Given information section start
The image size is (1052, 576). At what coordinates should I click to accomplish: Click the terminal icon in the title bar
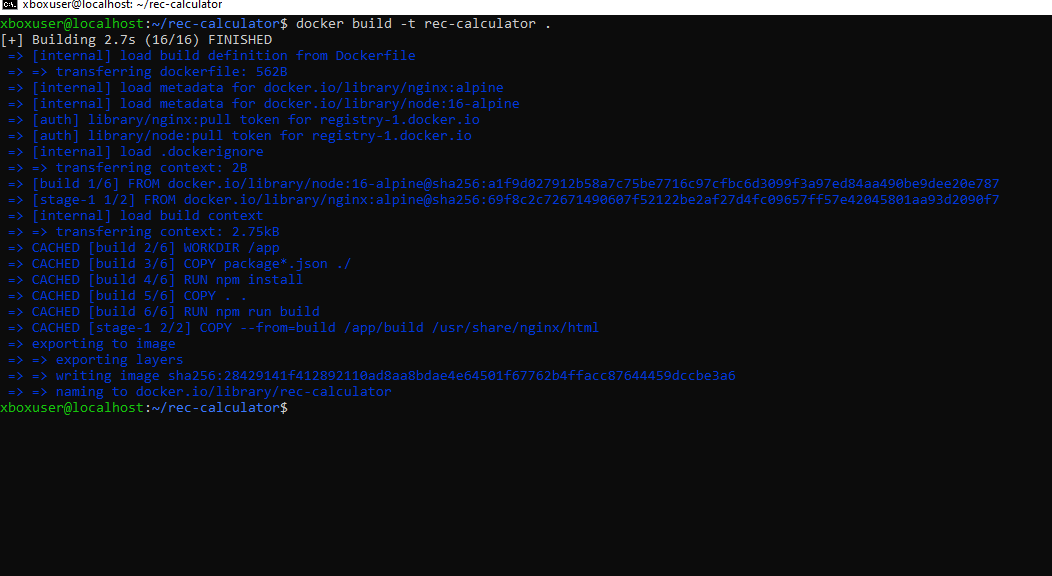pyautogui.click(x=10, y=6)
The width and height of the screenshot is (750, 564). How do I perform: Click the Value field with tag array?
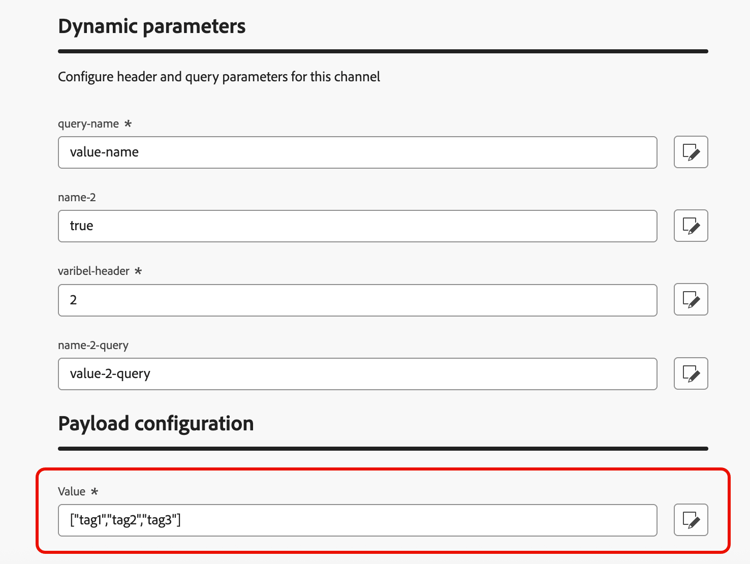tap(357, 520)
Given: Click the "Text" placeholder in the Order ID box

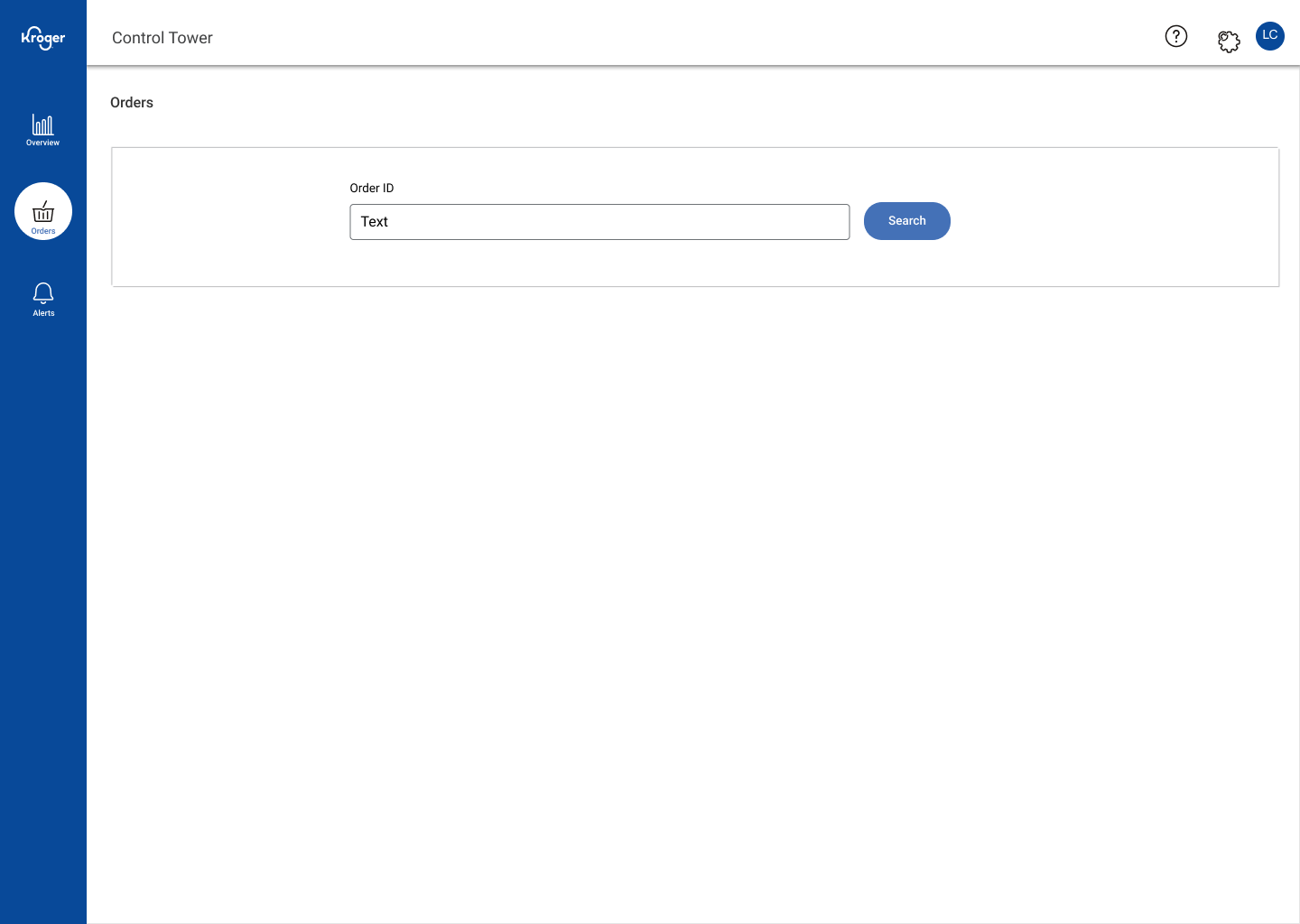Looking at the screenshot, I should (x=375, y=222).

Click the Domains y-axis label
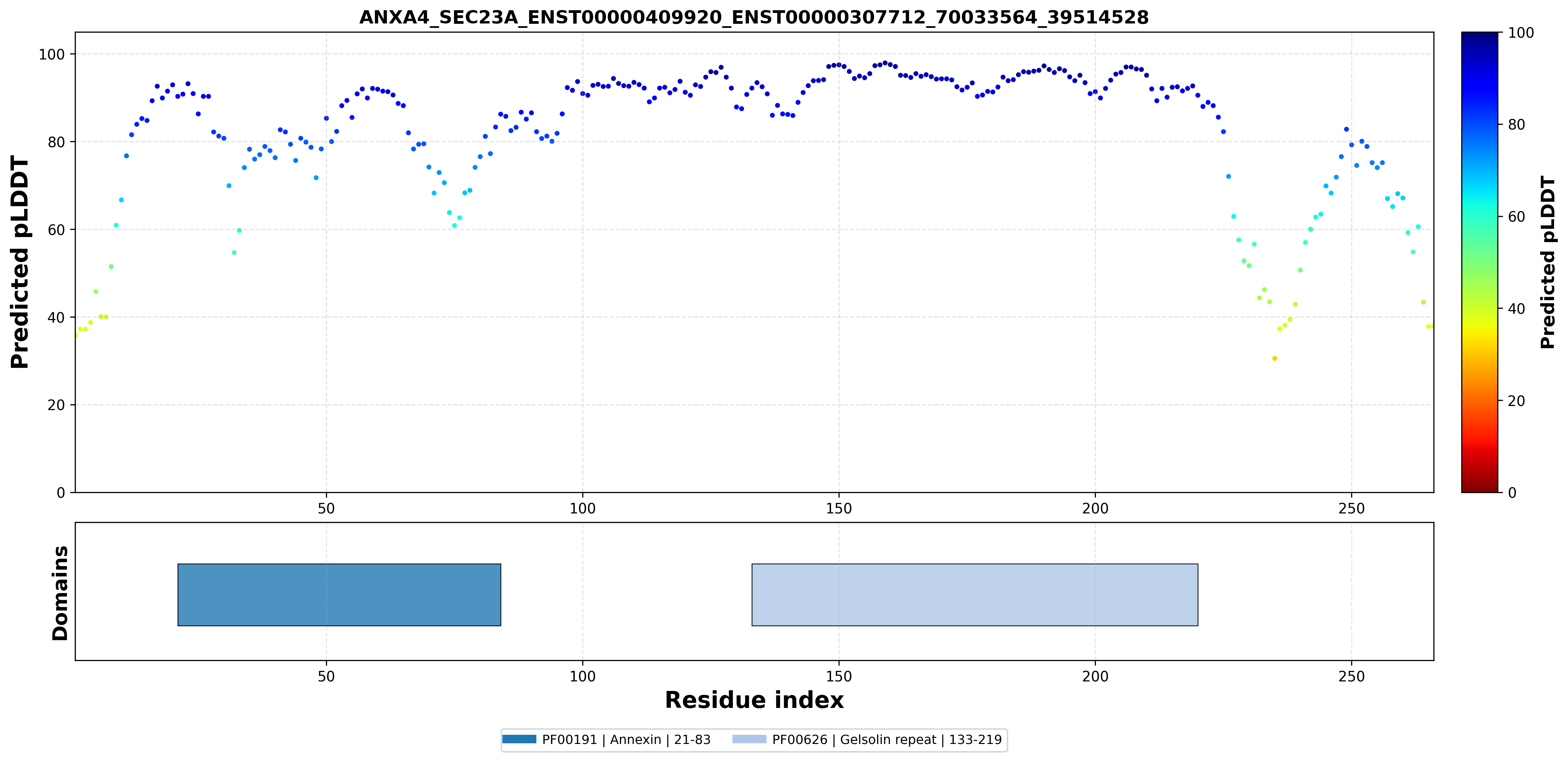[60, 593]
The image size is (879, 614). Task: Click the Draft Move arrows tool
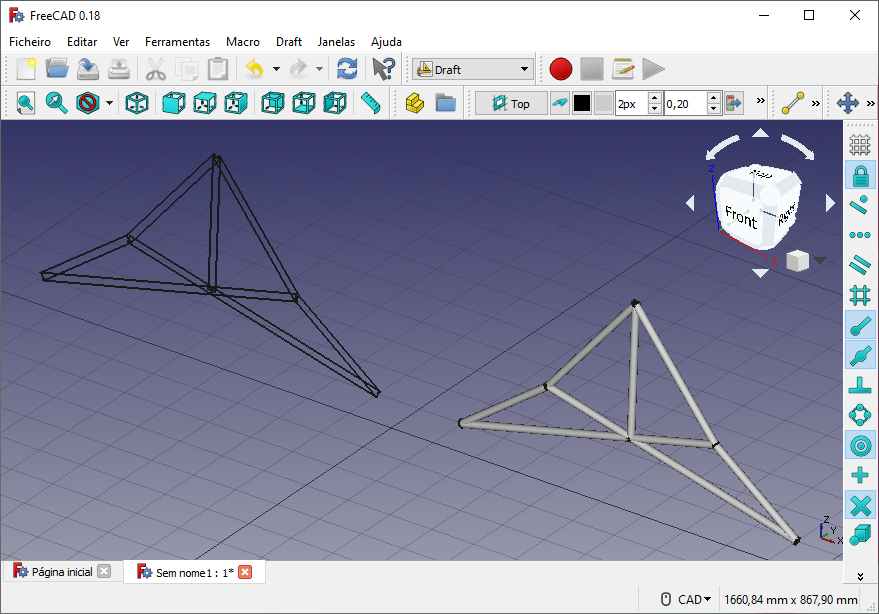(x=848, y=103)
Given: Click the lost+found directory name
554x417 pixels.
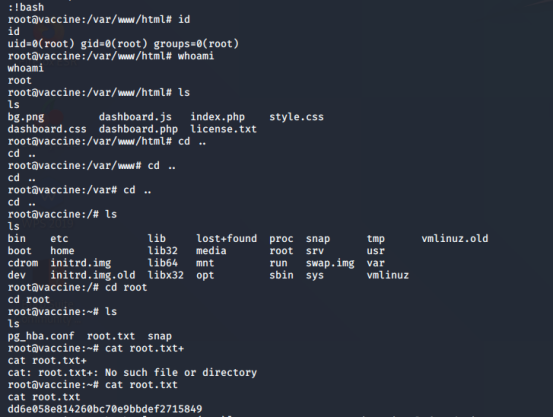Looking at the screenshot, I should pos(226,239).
Given information section end
Given information section start
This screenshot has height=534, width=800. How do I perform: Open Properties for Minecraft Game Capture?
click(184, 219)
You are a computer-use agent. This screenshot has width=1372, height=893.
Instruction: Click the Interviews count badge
Given information section end
Given information section start
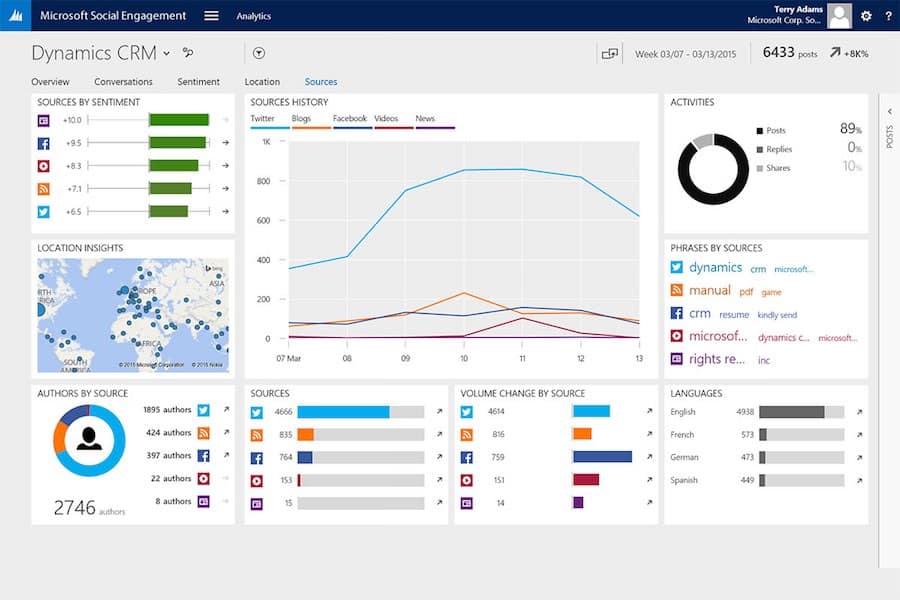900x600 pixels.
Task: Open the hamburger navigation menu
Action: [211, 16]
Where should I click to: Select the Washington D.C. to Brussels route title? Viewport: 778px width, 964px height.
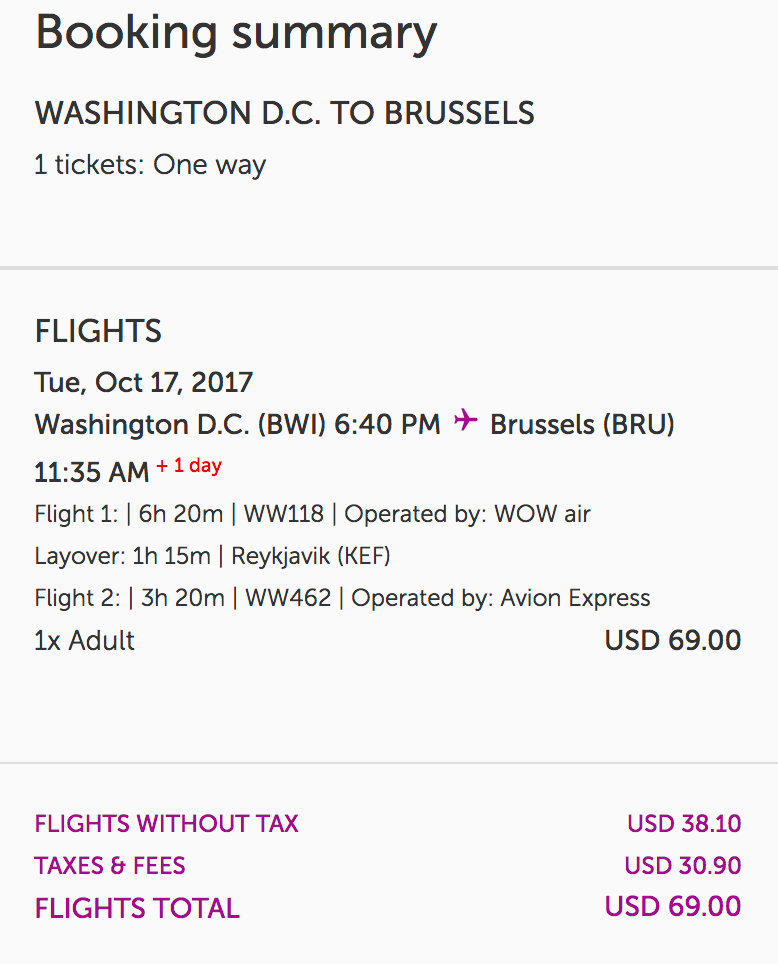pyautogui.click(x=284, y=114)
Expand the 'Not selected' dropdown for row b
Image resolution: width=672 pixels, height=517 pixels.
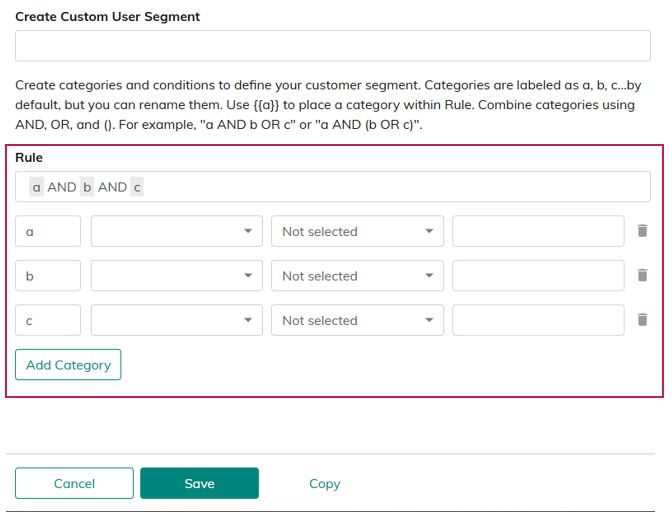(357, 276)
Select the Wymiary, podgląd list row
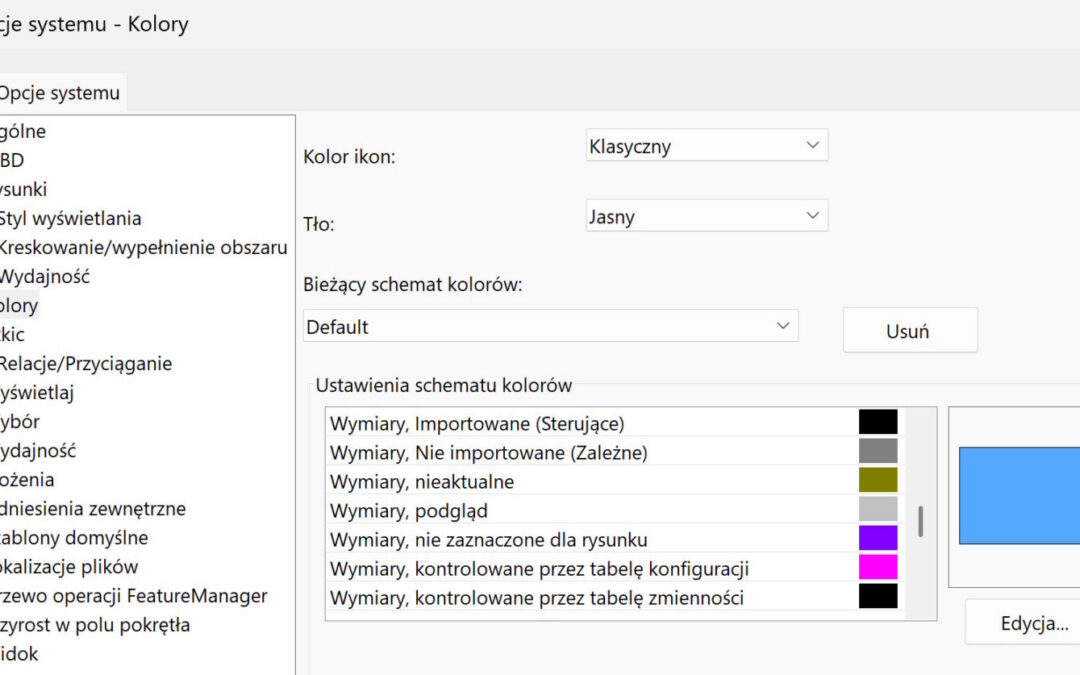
Given information section end
Problem to work on:
In the records above, find the line with "Expand the 'Not selected' dropdown for row b" and the line with "Select the Wymiary, podgląd list row", then restate word for word only those two lines and all lines between, omitting pictures.

Result:
Expand the 'Not selected' dropdown for row b
Image resolution: width=672 pixels, height=517 pixels.
(357, 276)
Select the Wymiary, podgląd list row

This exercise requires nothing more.